Extract to read ->
==================================================
DATO' AZIZAN ABD RAHMAN & ORS v. CONCRETE PARADE SDN BHD & ORS AND OTHER APPEALS
FEDERAL COURT, PUTRAJAYA
TENGKU MAIMUN TUAN MAT CJ
NALLINI PATHMANATHAN FCJ
RHODZARIAH BUJANG FCJ
[CIVIL APPEAL NOS: 02(f)-77-08-2022(W), 02(f)-80-08-2022(W), 02(f)-81-08-2022(W) & 02(f)-82-08-2022(W)]
26 MARCH 2024
[2024] CLJ JT (5)

Abstract - The balance between the pursuit of lawful entrepreneurial goals by management, by raising capital through the issuance of new shares, as against the pre-emptive rights of shareholders, is a legitimate concern in company law. The shareholders' fear of shares dilution and voting power, is to be weighed against the need to restructure and pursue growth in the interests of the company as a whole. Hence, in ensuring that a balance is struck between the competing interests of shareholders and directors in pursuing their business goals, s. 75(1)(a) of the Companies Act 2016 ('Act') prohibits the management of a company from exercising any power to allot shares in the company without the prior approval of the company in general meeting. Section 85 of the Act further safeguards shareholders' rights by providing pre-emption rights in relation to the issuance of new shares. These rights, however, are subject to the constitution of the company. In this respect, the content of the company's constitution is given recognition and acknowledgment, and it prevails over the statutory rights under s. 85(1) of the Act.

COMPANY LAW: Mergers and take overs - Underlying principles - Proposed allotment and issuance of new shares - Powers of directors in issuance of shares - Exemptions where issuance is part consideration for acquisition of asset - Pre-emptive rights - Whether statutorily provided - Whether subject to constitution of company - Whether constitution of company prevails over pre-emptive rights under statute - 'Subject to direction to the contrary by the company at general meeting' - Whether required prior approval at general meeting - Whether shareholders given sufficient notice - Whether approval obtained - Whether share buy-back transactions undertaken in good faith and in interest of company - Companies Act 2016, ss. 75(1), (2), 85(1), 223(1)(b)(i) & (ii)
==================================================
Material supplied ->
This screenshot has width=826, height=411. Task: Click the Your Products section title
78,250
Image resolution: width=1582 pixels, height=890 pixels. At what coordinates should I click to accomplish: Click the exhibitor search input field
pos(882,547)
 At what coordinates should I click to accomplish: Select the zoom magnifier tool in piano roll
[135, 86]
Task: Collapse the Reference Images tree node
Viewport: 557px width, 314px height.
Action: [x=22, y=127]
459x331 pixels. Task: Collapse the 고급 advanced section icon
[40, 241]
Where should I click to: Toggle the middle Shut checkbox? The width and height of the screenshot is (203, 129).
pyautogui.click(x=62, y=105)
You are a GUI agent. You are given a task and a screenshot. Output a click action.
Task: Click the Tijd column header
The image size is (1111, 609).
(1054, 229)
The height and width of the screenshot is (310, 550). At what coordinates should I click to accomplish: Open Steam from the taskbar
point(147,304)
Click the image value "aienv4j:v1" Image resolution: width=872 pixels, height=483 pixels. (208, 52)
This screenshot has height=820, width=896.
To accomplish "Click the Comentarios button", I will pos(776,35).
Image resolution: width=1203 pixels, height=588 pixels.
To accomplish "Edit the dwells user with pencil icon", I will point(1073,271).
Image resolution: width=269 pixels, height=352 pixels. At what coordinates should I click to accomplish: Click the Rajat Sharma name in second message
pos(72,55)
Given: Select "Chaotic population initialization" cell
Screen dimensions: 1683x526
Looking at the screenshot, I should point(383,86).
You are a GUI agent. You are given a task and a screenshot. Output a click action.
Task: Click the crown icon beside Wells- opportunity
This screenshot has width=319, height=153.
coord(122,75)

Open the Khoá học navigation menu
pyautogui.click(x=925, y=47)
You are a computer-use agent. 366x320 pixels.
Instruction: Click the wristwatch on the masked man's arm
==================================================
Short problem ->
In the court case summary, turn the paragraph that starts "Abstract - The balance between" into a short list that keeps its main facts. These records come from a different source than the court case summary.

Task output ->
- Company law must balance management's lawful pursuit of business goals, such as raising capital by issuing new shares, against shareholders' pre-emptive rights.
- Shareholders' fear that their shares and voting power will be diluted is weighed against the company's need to restructure and grow in the interests of the company as a whole.
- Section 75(1)(a) of the Companies Act 2016 bars management from allotting shares without the company's prior approval in general meeting.
- Section 85 of the Act gives shareholders pre-emption rights when new shares are issued.
- Those rights are subject to the company's constitution, which prevails over the statutory rights under s. 85(1).